The beta0 coefficient of the model is -0.0057, while beta1 is 1.7518.
The 95% confidence interval for beta0 goes from -0.0449 to 0.0335, while the 95% confidence interval for beta1 goes from 0.8479 to 2.6558.
If we subtract and add about 2 times the standard error of beta0 to beta0 we get the 95% confidence interval for beta0. Why? Because thanks to the Central Limit Theorem, beta0the beta coefficients will behave similar to a normal distributed variables since the beta0 can be expressed as a linear combination of random variables.
We can construct the 95% confidence interval for beta1 in the same way we calculate the 95% C.I. for beta0.
6 CHALLENGE 1
Respond the following questions regarding Tesla CAPM model:
(a) INTERPRET THE RESULTS OF THE COEFFICIENTS (b0 and b1), THEIR STANDARD ERRORS, P-VALUES AND 95% CONFIDENCE INTERVALS.
(b) ACCORDING TO THE EFFICIENT MARKET HYPOTHESIS, WHAT IS THE EXPECTED VALUE OF b0 in the CAPM REGRESSION MODEL?
(c) ACCORDING TO YOUR RESULTS, IS TESLA SIGNIFICANTLY RISKIER THAN THE MARKET ? WHAT IS THE t-test YOU NEED TO DO TO RESPOND THIS QUESTION? Do the test and provide your interpretation. (Hint: Here you have to change the null hypothesis for b1: H0: b1=1; Ha=b1<>1)
7 CHALLENGE 2
Follow the same procedure to get Apple’s CAPM and respond the following questions: (a) INTERPRET THE RESULTS OF THE COEFFICIENTS (b0 and b1), THEIR STANDARD ERRORS, P-VALUES AND 95% CONFIDENCE INTERVALS.
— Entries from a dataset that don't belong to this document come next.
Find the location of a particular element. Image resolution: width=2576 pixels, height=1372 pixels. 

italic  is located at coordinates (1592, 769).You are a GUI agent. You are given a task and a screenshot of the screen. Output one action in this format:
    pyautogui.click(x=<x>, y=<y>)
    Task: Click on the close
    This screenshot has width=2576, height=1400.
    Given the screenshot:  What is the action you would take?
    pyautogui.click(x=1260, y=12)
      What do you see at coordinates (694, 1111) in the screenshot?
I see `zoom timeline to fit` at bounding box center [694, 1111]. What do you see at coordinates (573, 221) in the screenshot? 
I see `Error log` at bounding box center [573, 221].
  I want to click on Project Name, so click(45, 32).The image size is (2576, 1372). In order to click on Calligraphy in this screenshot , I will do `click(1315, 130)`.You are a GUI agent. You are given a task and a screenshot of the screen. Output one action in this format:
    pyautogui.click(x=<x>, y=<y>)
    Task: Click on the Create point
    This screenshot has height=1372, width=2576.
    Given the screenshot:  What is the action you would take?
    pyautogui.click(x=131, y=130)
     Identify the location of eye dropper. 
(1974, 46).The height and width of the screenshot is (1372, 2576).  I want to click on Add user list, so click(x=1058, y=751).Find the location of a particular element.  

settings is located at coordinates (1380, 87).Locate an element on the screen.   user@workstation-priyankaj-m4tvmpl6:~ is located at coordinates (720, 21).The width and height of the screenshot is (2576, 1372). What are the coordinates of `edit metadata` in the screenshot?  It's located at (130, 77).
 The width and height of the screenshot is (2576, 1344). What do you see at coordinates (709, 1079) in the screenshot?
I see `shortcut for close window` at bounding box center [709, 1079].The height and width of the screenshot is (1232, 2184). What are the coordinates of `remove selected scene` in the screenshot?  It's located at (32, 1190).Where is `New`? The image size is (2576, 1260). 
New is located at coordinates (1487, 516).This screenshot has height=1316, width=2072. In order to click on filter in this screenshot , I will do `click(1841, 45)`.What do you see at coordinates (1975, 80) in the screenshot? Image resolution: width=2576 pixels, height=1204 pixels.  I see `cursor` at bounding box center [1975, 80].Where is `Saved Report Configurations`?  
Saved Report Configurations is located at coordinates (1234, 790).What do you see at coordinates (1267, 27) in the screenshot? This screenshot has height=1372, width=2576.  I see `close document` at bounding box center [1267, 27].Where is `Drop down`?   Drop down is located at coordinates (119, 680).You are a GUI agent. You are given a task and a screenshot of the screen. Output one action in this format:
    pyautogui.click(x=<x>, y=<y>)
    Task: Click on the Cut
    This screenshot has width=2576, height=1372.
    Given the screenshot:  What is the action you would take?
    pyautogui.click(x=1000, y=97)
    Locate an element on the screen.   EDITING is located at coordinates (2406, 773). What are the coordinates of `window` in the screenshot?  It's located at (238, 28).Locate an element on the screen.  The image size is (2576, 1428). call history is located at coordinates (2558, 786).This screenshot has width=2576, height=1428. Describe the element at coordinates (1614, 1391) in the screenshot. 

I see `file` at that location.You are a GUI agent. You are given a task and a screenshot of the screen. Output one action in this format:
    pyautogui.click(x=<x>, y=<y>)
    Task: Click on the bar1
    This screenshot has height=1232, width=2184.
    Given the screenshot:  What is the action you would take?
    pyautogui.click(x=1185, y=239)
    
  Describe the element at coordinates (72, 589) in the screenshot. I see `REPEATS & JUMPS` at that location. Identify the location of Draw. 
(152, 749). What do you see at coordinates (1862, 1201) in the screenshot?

(b) ACCORDING TO THE EFFICIENT MARKET HYPOTHESIS, WHAT IS THE EXPECTED VALUE OF b0 in the CAPM REGRESSION MODEL?
(c) ACCORDING TO YOUR RESULTS, IS TESLA SIGNIFICANTLY RISKIER THAN THE MARKET ? WHAT IS THE t-test YOU NEED TO DO TO RESPOND THIS QUESTION? Do the test and provide your interpretation. (Hint: Here you have to change the null hypothesis for b1: H0: b1=1; Ha=b1<>1)
WHAT IS THE EFFICIENT MARKET HYPOTHESIS? BRIEFLY DESCRIBE WHAT THIS HYPOTHESIS SAYS.
YOU HAVE TO DO YOUR OWN RESEARCH
8 READING
Read carefully: Basics of Linear Regression Models.
9 Quiz 3 and W3 submission
Go to Canvas and respond Quiz 3 about Linear Regression. You will be able to try this quiz up to 3 times. Questions in this Quiz are related to concepts of the readings related to this Workshop. The grade of this Workshop will be the following:
Complete (100%): If you submit an ORIGINAL and COMPLETE HTML file with all the activities, with your notes, and with your OWN RESPONSES to questions
Incomplete (75%): If you submit an ORIGINAL HTML file with ALL the activities but you did NOT RESPOND to the questions and/or you did not do all activities and respond to some of the questions.
Very Incomplete (10%-70%): If you complete from 10% to 75% of the workshop or you completed more but parts of your work is a copy-paste from other workshops.
Not submitted (0%)